Rowan lifted pain-saturated eyes to his. ‘This time I know that it’s smart to leave. That, no matter how right it feels to stay, I have to listen to my brain. Because this time I can’t trust my heart.’

‘Why?’

‘Because you’ll break it. And I’ll break yours. We have the ability to do that to each other,’ Rowan said in a quiet, determined voice. ‘If I walk—run—leave now, we can avoid that. You can’t give me enough of what I need for me to consider staying. I don’t want to hurt you, and God knows I don’t want you to hurt me. Let me go, Seb, please. It’s for the best. You know it is.’

‘All I know—feel, dammit!—is that you are running as fast and as far away from me as possible. But I’ve never begged a woman for anything in my life and I’m not going to start now.’

Seb walked over to his desk, shoved the chair so hard that it skidded across the floor and bent over his computer. His fingers skipped over the keys and ten minutes later—the longest ten minutes of her life—he turned back to face her.
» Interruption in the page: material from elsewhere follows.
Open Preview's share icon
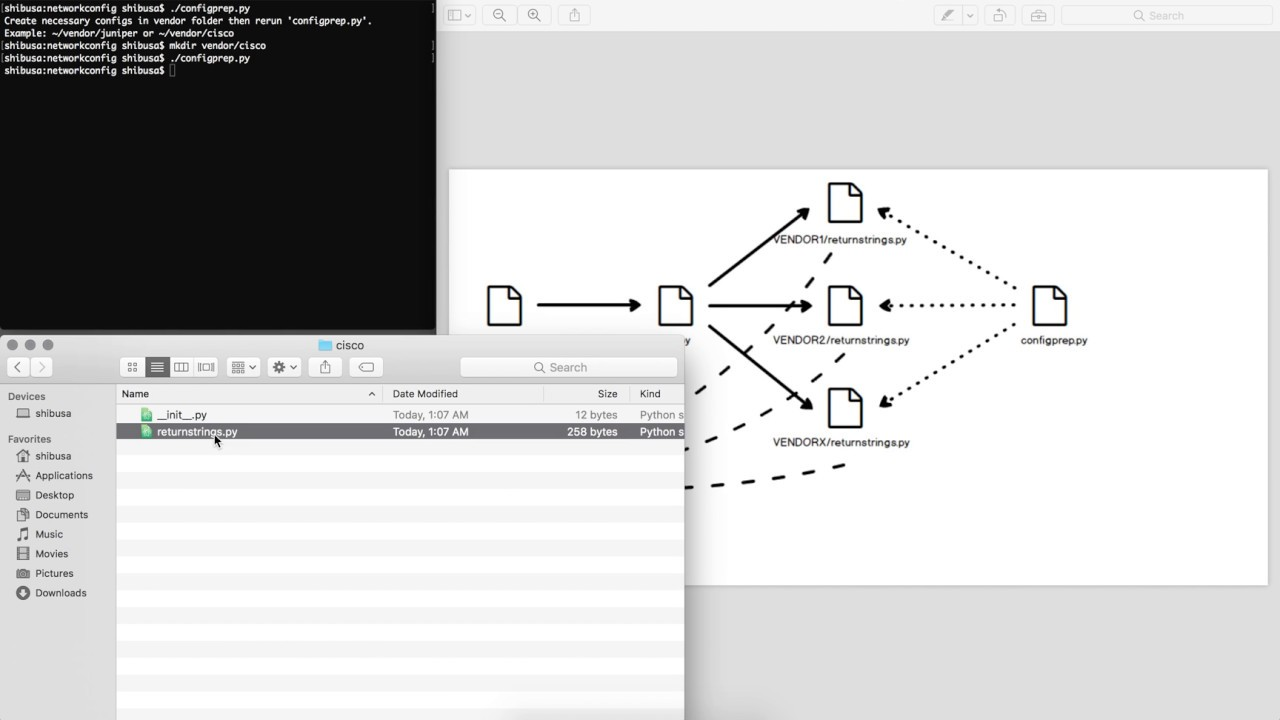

His face and voice were completely devoid of emotion. ‘I’ve booked you on a flight to London, leaving tonight. I’ve ordered you a taxi. It will be here in an hour. I’m sure you won’t mind spending the afternoon in the airport. It’s what you do, isn’t it?’

‘Seb, I’m doing what I think is best for us,’ Rowan protested, trying once more to get him to understand.

‘And where does what I want, what I need, what I think is best, come into it? All I’m asking is for some time, Rowan! A slice of your time so that we can work out what we want to do. We’ve been together for nearly three weeks! We’re adults. Adults don’t make snap decisions about the rest of their lives, about whether they’re going to get hurt or not. I want time with you—time that you seem to be able to give to mountains and monasteries, temples, sights and cities but not to me!’ Seb roared. ‘So, really, take your excuses about doing what is best for us and get the hell out of my life.’